In 1904, as only he could, Mark Twain nailed the problem with patriotic prayer. When we pray for victory over our enemy, when we ask God to crown our efforts with triumph, what are we really asking of God?  In The War Prayer, Twain points out that when we pray for victory, at the same time we are also praying for this:
O Lord our God, help us to tear their soldiers to bloody shreds with our shells; help us to cover their smiling fields with the pale forms of their patriot dead; help us to drown the thunder of the guns with the shrieks of the wounded, writhing in pain; help us to lay waste their humble homes with a hurricane of fire; help us to wring the hearts of their unoffending widows with unavailing grief; help us to turn them out roofless with their little children to wander unfriended the wastes of their desolated land in rags and hunger and thirst…

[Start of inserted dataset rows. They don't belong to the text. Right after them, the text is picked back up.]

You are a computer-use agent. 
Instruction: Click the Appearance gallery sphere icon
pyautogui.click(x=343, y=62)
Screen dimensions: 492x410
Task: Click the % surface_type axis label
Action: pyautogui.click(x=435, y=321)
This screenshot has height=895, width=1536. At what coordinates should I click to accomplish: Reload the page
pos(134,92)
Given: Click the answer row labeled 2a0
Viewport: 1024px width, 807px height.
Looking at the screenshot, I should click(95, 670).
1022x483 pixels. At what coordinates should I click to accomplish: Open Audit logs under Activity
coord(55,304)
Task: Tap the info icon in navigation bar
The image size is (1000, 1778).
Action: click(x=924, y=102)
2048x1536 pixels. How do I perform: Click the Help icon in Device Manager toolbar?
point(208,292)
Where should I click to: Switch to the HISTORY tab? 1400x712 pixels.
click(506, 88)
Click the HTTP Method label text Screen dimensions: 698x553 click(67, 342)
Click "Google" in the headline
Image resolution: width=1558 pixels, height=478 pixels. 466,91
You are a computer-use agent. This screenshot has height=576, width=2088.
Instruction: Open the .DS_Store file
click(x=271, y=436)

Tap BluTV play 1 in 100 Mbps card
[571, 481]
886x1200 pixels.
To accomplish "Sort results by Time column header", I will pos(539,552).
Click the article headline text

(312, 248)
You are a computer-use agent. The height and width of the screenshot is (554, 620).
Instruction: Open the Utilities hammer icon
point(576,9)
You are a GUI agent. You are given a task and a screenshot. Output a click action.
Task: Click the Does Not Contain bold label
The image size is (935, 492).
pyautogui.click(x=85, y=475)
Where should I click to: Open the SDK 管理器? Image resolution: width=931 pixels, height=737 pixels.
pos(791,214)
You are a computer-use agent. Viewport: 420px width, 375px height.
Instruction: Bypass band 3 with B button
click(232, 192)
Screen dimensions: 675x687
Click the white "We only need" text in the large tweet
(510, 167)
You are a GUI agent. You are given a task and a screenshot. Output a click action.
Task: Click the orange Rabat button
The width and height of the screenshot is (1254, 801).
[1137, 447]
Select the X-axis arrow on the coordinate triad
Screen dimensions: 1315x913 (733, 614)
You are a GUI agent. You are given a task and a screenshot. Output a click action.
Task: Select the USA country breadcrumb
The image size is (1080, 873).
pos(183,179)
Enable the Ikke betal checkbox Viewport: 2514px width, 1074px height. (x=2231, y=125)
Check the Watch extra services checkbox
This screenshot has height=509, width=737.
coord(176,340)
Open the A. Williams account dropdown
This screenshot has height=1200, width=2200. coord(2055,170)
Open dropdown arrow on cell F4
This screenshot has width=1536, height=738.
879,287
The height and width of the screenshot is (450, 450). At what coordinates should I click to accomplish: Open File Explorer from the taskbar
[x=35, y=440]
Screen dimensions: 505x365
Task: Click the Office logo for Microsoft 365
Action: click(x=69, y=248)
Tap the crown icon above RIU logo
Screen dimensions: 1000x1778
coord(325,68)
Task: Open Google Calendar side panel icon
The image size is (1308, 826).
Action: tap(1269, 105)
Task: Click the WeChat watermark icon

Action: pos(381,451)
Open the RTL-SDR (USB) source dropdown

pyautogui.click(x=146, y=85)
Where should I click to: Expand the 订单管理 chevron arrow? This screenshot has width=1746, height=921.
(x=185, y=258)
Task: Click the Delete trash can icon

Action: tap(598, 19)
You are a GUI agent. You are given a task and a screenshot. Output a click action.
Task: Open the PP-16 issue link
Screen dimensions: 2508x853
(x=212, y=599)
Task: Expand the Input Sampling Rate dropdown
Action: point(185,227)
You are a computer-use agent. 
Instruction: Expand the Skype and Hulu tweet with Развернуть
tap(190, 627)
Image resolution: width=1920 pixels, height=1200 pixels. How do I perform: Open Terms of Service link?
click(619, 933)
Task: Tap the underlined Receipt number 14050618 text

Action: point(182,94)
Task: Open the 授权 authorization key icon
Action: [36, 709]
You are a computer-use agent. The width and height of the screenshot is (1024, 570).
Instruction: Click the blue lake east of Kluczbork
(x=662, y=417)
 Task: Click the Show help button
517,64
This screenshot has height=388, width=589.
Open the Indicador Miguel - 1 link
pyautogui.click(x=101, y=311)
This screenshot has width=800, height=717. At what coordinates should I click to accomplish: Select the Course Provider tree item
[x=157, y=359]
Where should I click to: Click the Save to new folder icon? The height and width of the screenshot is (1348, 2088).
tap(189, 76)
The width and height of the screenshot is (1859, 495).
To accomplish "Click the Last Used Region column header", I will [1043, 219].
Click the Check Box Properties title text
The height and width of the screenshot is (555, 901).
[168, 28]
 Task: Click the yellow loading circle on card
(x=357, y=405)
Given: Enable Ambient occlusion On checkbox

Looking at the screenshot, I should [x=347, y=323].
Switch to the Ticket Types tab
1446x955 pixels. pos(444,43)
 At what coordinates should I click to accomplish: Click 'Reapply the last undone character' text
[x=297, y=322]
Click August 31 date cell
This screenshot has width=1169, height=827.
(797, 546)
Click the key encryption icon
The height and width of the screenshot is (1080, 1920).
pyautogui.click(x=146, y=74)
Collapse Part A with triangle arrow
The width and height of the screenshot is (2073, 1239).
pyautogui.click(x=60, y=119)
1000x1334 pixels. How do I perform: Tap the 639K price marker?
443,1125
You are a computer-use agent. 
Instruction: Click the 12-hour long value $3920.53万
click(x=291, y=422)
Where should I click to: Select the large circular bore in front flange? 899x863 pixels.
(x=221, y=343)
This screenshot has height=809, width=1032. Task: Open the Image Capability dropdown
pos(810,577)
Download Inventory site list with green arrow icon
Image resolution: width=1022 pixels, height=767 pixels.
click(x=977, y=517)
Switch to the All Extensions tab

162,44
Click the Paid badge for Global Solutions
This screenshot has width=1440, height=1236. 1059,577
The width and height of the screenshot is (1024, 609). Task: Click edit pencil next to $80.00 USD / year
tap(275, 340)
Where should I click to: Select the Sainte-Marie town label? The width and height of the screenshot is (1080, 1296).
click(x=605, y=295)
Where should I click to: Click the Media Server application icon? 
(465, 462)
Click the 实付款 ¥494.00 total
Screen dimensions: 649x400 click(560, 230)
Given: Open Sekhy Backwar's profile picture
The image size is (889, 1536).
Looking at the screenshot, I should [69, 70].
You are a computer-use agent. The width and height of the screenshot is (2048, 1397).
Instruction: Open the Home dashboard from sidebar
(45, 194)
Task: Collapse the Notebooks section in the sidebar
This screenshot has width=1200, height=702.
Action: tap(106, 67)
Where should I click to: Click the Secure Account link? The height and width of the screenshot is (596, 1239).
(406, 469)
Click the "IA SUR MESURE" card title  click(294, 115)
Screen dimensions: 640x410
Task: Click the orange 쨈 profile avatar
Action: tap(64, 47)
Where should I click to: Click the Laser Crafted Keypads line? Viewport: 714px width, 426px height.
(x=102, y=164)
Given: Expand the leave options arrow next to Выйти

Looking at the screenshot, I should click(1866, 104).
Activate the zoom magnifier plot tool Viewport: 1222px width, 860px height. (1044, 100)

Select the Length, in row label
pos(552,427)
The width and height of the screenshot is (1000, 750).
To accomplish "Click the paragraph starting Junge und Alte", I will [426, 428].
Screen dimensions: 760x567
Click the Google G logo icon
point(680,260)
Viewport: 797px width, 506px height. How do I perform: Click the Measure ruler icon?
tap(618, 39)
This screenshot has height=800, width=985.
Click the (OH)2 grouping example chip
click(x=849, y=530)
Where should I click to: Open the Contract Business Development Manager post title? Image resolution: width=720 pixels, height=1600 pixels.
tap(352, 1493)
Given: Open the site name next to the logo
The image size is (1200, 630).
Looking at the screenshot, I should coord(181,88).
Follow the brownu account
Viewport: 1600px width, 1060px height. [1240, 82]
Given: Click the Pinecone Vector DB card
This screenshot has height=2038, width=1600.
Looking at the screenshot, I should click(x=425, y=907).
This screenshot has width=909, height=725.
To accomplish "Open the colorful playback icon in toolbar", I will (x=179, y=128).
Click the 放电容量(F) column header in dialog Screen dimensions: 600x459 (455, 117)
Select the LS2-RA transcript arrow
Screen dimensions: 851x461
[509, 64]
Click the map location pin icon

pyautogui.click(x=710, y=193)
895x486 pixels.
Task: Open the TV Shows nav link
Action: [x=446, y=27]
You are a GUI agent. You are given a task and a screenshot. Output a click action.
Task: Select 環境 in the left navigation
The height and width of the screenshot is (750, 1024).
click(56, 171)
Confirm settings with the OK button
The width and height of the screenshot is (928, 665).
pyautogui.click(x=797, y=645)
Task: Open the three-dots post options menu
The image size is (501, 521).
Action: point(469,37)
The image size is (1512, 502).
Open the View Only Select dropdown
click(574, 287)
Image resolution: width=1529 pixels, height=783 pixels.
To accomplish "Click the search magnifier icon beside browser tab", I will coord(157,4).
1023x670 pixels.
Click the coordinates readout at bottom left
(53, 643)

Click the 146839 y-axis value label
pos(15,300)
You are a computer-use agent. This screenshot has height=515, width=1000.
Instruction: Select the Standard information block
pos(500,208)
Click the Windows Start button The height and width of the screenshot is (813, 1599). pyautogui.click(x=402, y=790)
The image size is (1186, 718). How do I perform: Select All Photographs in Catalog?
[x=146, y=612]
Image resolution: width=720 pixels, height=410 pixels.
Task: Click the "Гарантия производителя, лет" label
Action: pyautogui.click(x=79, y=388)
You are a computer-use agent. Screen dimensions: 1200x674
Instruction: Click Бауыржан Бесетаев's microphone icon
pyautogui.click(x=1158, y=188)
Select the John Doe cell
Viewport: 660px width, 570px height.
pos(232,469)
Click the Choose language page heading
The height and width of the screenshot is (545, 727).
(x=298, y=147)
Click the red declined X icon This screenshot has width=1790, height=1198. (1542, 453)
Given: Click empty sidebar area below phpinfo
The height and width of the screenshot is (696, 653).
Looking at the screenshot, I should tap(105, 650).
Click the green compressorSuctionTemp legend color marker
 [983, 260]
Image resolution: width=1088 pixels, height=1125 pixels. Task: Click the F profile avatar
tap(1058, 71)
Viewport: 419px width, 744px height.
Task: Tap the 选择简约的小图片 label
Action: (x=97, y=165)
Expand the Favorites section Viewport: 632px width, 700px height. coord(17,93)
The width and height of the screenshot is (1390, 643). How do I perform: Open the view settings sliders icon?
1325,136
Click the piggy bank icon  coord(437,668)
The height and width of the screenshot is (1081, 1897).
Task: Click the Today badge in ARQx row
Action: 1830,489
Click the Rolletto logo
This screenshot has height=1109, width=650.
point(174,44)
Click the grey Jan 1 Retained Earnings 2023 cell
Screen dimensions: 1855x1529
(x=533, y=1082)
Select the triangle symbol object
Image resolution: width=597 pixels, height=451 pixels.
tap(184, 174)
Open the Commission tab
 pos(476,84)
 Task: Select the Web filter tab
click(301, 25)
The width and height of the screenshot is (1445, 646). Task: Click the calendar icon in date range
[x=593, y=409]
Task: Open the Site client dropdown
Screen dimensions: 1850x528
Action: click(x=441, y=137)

for our sakes who adore Thee, Lord, blast their hopes, blight their lives, protract their bitter pilgrimage, make heavy their steps, water their way with their tears, stain the white snow with the blood of their wounded feet! We ask it, in the spirit of love, of Him Who is the Source of Love…
Do we do that?
In the Torah, you bet. We are guilty of the sin of Holy War, thinking that God fights for us, and that God commands us to annihilate the enemy. There are passages in Deuteronomy we will study tomorrow that do not embody our current moral thinking.
How have modern Jews responded? On the one hand, we do want to pray for God’s love and support and protection for our soldiers. But how do we not cross the Mark Twain line into praying this War Prayer? Tomorrow we will see three different prayers for our Armed Forces composed by the Orthodox, Conservative and Reform movements, each of which tries to strike this balance in a different way, supporting our soldiers without praying that He Who is the Source of Love tear the enemy to shreds.
On this Shabbat of Memorial Day week-end, may our fallen soldiers be bound up in the bond of life eternal, and may God sustain and comfort their families as we honor their duty, service, love of country, and ultimate sacrifice.